Scuola, la comunicazione con i collaboratori

 

Ripropongo con qualche modifica un breve scritto pubblicato in: Ida Cortoni (a cura di), Una scuola che comunica, vol 1, Erickson 2009

Introduzione

Osservare il Responsabile di una organizzazione mentre comunica con i propri collaboratori è il modo migliore per comprendere quale modello organizzativo prevalga in un contesto di lavoro. Molte meno informazioni potrà fornire un’intervista focalizzata sul problema, condotta con il Responsabile stesso ma anche con qualcuno dei suoi collaboratori.

Come vengono gestite le relazioni formali, come si comunica realmente, quale spazio per le relazioni professionali o anche informali, tutto questo è centrale e strategico, oggi, in una organizzazione che abbandona veramente modelli meccanici di funzionamento e si impegna nell’adozione di modelli di tipo sistemico.

Nel sistema delle scuole (termine che preferiamo al tradizionale “sistema scolastico”), così complesso e articolato e giustamente geloso della sua autonomia istituzionale e reale, ancora oggi convivono molti modelli organizzativi, ma certamente poche sono al suo interno le persone che difendono il tradizionale modello organizzativo, che chiamiamo meccanico, e sempre di più sono coloro che affermano la necessaria transizione verso un modello di tipo sistemico. Ora, parlare di comunicazione con i collaboratori, quindi di comunicazione efficace tra la Dirigenza di un istituto scolastico e i Docenti, gli Amministrativi e gli Operatori della scuola tutti è prima di tutto una questione di scelta di modello organizzativo più che una questione di indole o di personalità più o meno comunicativa.

Estratto del dataset >>
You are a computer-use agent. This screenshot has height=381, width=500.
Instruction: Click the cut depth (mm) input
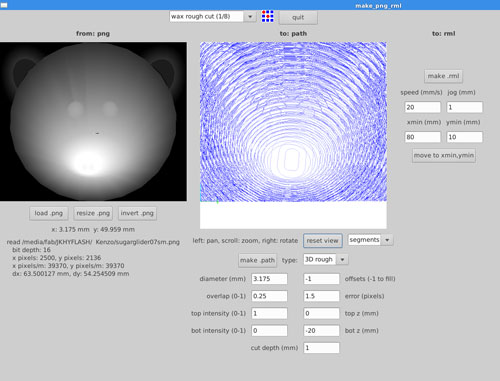coord(321,348)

Cosa serve >> Modifica il testo sulla comunicazione con i collaboratori: riportalo tutto da "Scuola, la comunicazione" fino a "dei suoi collaboratori.", mettendo "Dirigente" al posto di "Responsabile".

Risposta completa >>
Scuola, la comunicazione con i collaboratori

 

Ripropongo con qualche modifica un breve scritto pubblicato in: Ida Cortoni (a cura di), Una scuola che comunica, vol 1, Erickson 2009

Introduzione

Osservare il Dirigente di una organizzazione mentre comunica con i propri collaboratori è il modo migliore per comprendere quale modello organizzativo prevalga in un contesto di lavoro. Molte meno informazioni potrà fornire un’intervista focalizzata sul problema, condotta con il Dirigente stesso ma anche con qualcuno dei suoi collaboratori.